What turned out to be so important, of course, was the unexpected result, the experimental error that felt like a failure. The answer had been there all along — it was just obscured by the imperfect theory, rendered invisible by our small-minded brain. It’s not until we talk to a colleague or translate our idea into an analogy that we glimpse the meaning in our mistake.

Fascinating stuff. Make sure you read both stories if you’re into that sort of thing.

Comments

Leigh says:

So what statistical model did Dunbar use? I've seen these scientists who research scientists in action. Aren't they called Social Scientists? They work out their results on the back of envelopes in cafes.

And to what should we attribute the advance made in the natural sciences over the past couple of hundred years?

Nathan says:

Hi Dr Dr Leigh,

Did you read both stories?

I tried to load up my intro with pathos so that sensitive scientists like you would know that I'm on your side, but that I think there may be scientists out there who are less worried about objective truth and more worried about meeting grant requirements.
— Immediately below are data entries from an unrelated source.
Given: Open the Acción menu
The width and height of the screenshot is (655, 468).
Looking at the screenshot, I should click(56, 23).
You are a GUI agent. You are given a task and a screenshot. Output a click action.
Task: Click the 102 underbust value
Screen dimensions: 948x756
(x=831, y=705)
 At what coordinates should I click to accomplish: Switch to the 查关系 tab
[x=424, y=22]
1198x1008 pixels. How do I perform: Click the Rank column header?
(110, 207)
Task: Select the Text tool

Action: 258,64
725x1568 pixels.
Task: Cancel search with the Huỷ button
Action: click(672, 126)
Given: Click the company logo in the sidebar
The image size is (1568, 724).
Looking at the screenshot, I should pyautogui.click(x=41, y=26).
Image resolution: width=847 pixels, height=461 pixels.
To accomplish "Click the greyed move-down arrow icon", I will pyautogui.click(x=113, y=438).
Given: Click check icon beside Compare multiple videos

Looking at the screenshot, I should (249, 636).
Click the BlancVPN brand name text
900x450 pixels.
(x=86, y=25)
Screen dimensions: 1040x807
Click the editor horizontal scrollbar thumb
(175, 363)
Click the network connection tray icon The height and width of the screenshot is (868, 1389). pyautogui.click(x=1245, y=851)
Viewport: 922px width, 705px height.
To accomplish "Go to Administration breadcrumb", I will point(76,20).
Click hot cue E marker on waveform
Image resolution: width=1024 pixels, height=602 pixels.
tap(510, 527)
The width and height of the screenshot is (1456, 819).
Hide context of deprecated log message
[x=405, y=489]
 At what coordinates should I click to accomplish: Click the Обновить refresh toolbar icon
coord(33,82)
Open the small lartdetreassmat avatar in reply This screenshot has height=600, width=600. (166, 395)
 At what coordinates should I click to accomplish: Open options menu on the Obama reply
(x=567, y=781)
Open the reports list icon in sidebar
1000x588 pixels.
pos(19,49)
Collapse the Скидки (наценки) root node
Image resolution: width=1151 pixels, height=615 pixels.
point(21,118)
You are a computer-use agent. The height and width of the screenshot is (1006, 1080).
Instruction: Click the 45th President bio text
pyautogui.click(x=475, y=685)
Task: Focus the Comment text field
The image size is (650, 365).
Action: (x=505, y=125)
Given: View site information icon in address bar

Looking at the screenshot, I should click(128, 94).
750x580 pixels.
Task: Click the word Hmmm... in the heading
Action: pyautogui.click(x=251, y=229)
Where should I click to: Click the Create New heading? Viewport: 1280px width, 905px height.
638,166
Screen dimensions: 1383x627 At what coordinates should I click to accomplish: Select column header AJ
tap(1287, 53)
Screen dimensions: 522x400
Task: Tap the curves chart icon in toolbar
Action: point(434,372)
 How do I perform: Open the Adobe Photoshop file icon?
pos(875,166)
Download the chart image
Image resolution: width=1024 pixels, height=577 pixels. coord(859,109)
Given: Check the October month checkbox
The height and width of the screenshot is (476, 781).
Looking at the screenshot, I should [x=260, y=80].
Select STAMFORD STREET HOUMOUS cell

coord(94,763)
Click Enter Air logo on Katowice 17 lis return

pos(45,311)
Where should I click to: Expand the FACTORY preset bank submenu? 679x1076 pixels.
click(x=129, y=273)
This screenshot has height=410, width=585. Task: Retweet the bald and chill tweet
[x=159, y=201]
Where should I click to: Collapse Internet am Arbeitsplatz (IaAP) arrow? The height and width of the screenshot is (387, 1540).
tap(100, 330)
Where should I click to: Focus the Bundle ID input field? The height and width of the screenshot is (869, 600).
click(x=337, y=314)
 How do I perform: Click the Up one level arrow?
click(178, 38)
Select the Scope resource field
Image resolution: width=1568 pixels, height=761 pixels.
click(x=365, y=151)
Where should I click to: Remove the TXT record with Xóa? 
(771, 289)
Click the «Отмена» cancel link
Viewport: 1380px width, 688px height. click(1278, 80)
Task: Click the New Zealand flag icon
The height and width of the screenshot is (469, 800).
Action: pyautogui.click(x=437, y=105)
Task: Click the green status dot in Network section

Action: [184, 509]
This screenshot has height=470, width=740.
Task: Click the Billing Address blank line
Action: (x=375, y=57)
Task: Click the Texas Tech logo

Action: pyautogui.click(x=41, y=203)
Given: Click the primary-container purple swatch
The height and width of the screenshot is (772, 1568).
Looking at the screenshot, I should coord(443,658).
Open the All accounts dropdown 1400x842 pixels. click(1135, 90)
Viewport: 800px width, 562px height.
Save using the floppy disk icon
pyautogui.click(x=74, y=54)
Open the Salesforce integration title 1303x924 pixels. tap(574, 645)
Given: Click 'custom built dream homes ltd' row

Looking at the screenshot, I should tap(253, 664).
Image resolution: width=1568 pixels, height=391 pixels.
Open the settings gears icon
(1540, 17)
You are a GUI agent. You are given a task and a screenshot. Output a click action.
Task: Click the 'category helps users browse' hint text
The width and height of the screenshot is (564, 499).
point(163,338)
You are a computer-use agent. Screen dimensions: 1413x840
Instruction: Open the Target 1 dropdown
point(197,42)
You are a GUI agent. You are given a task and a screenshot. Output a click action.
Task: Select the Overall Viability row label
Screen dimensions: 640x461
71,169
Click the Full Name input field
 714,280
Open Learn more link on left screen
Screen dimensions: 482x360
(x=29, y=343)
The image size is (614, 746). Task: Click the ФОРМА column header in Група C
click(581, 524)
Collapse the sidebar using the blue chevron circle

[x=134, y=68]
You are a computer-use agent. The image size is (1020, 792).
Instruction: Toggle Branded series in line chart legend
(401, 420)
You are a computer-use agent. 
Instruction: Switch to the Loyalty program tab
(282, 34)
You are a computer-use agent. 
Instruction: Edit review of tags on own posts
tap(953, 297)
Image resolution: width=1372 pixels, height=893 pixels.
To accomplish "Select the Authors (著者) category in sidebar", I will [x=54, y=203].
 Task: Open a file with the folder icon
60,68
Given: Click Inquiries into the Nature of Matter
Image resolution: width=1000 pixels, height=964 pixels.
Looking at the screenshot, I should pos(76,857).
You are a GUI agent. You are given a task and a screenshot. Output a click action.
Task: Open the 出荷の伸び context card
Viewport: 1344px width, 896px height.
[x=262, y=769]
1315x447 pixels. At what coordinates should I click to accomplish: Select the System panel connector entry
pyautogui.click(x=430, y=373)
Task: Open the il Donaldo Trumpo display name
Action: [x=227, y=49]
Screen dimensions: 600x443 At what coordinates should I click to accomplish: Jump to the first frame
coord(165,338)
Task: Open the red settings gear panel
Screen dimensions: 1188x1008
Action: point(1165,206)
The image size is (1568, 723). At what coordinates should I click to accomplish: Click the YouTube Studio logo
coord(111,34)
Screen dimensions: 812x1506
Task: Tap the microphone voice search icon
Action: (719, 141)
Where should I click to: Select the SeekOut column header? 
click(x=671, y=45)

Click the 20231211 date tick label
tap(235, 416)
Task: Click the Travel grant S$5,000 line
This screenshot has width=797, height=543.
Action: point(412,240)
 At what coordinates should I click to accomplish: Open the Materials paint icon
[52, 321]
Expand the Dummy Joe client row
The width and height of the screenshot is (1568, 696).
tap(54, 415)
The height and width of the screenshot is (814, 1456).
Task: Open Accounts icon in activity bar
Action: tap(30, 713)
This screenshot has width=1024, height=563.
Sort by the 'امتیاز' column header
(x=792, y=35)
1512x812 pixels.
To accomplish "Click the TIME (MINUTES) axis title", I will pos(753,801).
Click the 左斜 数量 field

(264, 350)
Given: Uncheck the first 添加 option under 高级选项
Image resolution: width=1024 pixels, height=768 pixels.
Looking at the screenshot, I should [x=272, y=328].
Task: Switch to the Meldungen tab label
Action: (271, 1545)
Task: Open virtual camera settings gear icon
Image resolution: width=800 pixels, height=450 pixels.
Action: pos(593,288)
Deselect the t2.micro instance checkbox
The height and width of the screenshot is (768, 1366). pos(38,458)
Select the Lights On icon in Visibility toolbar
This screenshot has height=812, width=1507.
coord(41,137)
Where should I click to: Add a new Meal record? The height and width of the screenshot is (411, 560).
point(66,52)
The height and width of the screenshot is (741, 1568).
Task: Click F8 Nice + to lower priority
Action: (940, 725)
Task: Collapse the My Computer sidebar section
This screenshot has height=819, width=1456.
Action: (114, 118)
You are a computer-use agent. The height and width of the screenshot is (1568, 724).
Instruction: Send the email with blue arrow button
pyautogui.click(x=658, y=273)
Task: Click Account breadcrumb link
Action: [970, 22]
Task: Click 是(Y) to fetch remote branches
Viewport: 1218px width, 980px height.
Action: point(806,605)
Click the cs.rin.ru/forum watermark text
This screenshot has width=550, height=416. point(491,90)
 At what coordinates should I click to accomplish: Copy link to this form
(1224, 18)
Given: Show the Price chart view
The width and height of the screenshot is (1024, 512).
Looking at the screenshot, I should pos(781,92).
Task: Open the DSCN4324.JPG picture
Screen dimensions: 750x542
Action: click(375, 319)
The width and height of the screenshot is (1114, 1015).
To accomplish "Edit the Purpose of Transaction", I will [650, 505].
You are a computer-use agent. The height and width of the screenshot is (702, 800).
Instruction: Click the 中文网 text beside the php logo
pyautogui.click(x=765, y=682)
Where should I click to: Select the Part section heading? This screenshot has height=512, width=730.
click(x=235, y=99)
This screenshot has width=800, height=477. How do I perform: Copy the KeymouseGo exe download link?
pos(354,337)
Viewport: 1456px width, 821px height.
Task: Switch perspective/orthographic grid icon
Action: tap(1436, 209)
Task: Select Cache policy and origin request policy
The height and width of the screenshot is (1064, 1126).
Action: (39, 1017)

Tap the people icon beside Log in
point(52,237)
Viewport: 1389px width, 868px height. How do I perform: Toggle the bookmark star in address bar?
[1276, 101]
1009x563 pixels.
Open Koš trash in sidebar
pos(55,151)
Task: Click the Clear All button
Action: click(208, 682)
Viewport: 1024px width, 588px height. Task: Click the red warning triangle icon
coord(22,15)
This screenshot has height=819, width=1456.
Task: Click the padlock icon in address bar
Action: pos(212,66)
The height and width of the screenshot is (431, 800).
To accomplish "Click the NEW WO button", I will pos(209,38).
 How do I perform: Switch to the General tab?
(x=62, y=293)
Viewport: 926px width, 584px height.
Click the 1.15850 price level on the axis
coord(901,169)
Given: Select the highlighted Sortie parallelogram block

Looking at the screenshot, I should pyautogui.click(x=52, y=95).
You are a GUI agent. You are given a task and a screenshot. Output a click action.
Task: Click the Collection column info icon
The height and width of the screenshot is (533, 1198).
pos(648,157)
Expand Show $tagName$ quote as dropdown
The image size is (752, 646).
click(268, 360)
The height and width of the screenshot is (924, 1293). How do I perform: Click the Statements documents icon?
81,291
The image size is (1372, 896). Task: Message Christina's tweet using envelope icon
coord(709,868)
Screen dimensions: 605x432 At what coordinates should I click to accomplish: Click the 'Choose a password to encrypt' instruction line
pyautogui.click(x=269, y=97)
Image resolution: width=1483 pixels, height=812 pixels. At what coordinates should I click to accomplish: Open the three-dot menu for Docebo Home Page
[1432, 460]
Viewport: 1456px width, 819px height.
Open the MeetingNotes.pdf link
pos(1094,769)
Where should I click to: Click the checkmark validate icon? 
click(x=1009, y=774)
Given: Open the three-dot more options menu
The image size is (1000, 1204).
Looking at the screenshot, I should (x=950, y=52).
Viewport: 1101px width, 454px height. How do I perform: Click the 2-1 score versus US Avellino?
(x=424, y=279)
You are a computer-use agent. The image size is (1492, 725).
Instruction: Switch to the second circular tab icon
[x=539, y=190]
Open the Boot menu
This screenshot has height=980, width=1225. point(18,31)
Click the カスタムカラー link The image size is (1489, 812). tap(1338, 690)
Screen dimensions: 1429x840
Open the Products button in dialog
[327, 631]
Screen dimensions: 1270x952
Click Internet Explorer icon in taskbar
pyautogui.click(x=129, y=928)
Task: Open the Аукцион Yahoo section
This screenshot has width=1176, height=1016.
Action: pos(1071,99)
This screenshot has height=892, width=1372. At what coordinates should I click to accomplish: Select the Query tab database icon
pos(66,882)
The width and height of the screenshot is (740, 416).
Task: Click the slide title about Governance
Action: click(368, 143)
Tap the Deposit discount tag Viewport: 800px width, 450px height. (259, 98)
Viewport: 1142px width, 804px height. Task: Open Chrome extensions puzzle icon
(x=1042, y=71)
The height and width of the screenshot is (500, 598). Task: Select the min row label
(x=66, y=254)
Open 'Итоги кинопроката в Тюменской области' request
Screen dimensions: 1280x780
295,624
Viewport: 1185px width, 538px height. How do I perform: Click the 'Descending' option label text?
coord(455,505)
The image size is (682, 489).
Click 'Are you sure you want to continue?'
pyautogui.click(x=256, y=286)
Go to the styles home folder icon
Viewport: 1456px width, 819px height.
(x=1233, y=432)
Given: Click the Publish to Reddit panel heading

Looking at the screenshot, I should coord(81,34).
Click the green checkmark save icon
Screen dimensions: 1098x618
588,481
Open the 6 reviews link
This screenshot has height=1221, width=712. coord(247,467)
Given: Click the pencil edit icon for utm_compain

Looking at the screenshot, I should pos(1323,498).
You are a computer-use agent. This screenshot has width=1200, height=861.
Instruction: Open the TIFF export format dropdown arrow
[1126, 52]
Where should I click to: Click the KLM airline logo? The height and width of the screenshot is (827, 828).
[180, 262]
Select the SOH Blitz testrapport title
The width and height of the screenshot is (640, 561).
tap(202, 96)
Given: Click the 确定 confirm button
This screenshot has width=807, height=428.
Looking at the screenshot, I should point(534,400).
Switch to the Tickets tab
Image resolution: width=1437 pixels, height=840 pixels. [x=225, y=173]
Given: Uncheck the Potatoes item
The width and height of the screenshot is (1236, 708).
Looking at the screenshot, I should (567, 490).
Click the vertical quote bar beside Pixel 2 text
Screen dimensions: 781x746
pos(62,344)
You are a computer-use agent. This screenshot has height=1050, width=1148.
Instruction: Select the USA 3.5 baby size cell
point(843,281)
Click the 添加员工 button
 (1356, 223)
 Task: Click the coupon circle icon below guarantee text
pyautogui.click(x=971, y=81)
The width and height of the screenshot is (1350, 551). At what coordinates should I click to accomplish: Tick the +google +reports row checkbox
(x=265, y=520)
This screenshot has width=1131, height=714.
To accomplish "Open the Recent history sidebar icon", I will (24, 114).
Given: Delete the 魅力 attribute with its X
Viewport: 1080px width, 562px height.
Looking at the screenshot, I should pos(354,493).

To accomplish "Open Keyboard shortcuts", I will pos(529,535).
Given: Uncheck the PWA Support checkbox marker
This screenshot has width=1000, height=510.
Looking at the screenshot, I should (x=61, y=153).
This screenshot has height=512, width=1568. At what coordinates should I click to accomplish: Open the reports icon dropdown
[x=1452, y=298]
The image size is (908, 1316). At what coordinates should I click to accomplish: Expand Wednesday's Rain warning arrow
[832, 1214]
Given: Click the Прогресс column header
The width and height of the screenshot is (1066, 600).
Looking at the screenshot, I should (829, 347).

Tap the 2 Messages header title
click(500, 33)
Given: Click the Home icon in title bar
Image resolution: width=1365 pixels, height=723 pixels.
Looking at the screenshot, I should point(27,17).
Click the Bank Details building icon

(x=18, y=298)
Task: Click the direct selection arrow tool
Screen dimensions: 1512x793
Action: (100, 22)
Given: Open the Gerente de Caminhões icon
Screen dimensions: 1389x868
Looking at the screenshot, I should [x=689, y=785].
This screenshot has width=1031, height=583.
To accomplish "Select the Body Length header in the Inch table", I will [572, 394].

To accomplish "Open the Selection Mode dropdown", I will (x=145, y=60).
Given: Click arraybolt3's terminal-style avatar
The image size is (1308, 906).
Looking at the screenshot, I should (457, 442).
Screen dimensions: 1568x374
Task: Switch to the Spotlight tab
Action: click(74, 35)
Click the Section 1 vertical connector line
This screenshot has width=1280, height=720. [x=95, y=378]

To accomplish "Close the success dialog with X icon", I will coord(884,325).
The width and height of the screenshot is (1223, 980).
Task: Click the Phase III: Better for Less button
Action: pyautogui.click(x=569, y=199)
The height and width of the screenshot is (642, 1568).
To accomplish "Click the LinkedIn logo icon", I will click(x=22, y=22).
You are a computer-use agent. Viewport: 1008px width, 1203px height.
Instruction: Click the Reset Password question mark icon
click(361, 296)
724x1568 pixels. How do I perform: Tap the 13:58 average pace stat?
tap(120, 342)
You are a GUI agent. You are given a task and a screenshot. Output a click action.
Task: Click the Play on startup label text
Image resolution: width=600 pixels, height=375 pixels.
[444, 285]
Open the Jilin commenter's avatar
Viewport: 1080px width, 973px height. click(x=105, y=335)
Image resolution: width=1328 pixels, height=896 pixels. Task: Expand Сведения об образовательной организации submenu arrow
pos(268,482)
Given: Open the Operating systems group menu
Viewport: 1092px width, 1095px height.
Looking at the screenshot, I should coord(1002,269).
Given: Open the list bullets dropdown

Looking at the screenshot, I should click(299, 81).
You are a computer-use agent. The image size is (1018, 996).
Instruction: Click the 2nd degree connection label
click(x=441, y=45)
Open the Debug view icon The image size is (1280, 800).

Or a little overconfident in their initial hypothesis.

I would like to think that Dunbar, who is a psychologist (so not even a real scientist) used the statistically significant method – but it would appear that his stats were significant (rather than the 5%)…

We should attribute the advance made in the natural science over the past couple of years to Darwin, who was an outlier (outliers are described in the Wired article). Rather than to the science establishment. Basically Dunbar argues that outliers bring rapid change to scientific thought while the system perpetuates slow advances based on inherent "inside the box" thinking by people with narrow specialties.

Once a big change in thinking happens it gives these scientists something new and exciting to work with.

I suspect we owe a fair bit to brave men who installed taps in the stomachs of cows too.

Some more quotes from the Wired article:

"The reason, according to Veblen, was that Jews were perpetual outsiders, which filled them with a “skeptical animus.” Because they had no vested interest in “the alien lines of gentile inquiry,” they were able to question everything, even the most cherished of assumptions. Just look at Einstein, who did much of his most radical work as a lowly patent clerk in Bern, Switzerland. According to Veblen’s logic, if Einstein had gotten tenure at an elite German university, he would have become just another physics professor with a vested interest in the space-time status quo. He would never have noticed the anomalies that led him to develop the theory of relativity."

Modern science is populated by expert insiders, schooled in narrow disciplines. Researchers have all studied the same thick textbooks, which make the world of fact seem settled. This led Kuhn, the philosopher of science, to argue that the only scientists capable of acknowledging the anomalies — and thus shifting paradigms and starting revolutions — are “either very young or very new to the field.” In other words, they are classic outsiders, naive and untenured. They aren’t inhibited from noticing the failures that point toward new possibilities.

But Dunbar, who had spent all those years watching Stanford scientists struggle and fail, realized that the romantic narrative of the brilliant and perceptive newcomer left something out. After all, most scientific change isn’t abrupt and dramatic; revolutions are rare. Instead, the epiphanies of modern science tend to be subtle and obscure and often come from researchers safely ensconced on the inside. “These aren’t Einstein figures, working from the outside,” Dunbar says. “These are the guys with big NIH grants.” How do they overcome failure-blindness?

My initial comment – about the danger of seeing science as a holus-bolus solution comes because I think there's a place for not bringing science into realms like philosophy, art, or theology. Science might be able to explain why sounds make music nice, or why light makes paintings appealing – but there's something I don't like about our quest to understand everything through our senses.